A pro-Mulele faction existed in the CNL, composed of PSA-G "revolutionary intellectuals" who had trained in China, but it was opposed by the MNC-L faction of Gbenye. The PSA-G radicals eventually joined forces with the MNC-L splinter of Egide Bocheley-Davidson, forming the CNL-Bocheley. The main CNL force, still loyal to Gbenye, became known as the CNL-Gbenye and served as the umbrella group of the armed groups of Soumialot and Kabila.

The CNL's official ideology did not wholly permeate the wider Simba rebel movement. United States diplomat Monteagle Stearns argued that, "to the extent that the [Simba] movement had an ideology, it was an mixture of nationalism, village Marxism, and magic." Cuban military advisor Che Guevara similarly wrote that most Simba fighters did not adhere to the socialist views of their leaders, instead being motivated by their traditional belief systems such as dawa magic.
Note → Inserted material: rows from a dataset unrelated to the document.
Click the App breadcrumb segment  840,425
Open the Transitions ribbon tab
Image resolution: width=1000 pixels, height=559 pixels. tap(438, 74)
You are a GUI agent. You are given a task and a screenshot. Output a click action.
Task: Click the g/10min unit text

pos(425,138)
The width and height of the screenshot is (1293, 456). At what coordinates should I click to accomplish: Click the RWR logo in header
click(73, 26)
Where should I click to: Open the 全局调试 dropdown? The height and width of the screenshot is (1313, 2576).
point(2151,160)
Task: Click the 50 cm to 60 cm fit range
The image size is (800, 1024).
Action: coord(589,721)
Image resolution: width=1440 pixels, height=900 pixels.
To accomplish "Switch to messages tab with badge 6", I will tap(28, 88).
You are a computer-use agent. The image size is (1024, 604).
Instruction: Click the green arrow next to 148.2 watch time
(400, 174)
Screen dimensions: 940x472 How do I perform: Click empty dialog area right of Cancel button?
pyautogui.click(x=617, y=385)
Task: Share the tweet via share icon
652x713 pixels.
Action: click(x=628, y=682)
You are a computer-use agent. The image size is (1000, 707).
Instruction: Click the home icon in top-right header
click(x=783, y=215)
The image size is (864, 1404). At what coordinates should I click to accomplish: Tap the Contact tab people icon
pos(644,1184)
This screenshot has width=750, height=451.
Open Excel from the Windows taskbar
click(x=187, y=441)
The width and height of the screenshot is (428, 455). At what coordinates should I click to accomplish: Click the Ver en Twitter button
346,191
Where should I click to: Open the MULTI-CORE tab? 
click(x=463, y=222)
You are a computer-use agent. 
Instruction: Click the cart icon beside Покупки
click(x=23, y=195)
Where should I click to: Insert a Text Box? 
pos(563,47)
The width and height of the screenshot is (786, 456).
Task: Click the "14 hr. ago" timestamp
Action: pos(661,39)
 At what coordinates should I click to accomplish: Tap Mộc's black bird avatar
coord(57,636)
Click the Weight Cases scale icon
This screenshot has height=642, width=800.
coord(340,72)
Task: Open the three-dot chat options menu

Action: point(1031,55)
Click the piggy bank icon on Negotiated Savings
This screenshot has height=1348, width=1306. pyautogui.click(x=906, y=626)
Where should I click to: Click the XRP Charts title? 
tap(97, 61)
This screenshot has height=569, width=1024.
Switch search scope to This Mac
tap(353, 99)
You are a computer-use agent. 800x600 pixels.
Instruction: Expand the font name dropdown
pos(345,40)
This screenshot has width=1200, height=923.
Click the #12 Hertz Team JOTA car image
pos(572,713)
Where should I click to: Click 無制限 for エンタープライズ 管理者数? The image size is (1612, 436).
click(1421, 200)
For instance, Simba fighters tended to idolize Pierre Mulele as "patron saint", calling upon his alleged magical powers (Mai Mulele) to turn enemy bullets into water, even though Mulele led a distinct rebellion and was not part of the CNL. In eastern Congo, the CNL leaders generally exploited local political, social, and tribal grievances to recruit troops, meaning that many Simba fighters were more motivated by these grievances than questions of "class struggle". Researcher Ato Kwamena Onoma described the Simba rebellion as broadly "Lumumbist" in nature, and "Lumumbist" nationalist ideas featured prominently in the eastern rebel rhetoric. In his first speech after the capture of Stanleyville, Soumialot outright stated that his forces did not fight those who had "a privileged social position they have won through many sacrifices"; instead, he identified the "counter-revolutionaries" who had "betrayed the cause for which Lumumba died" as enemies.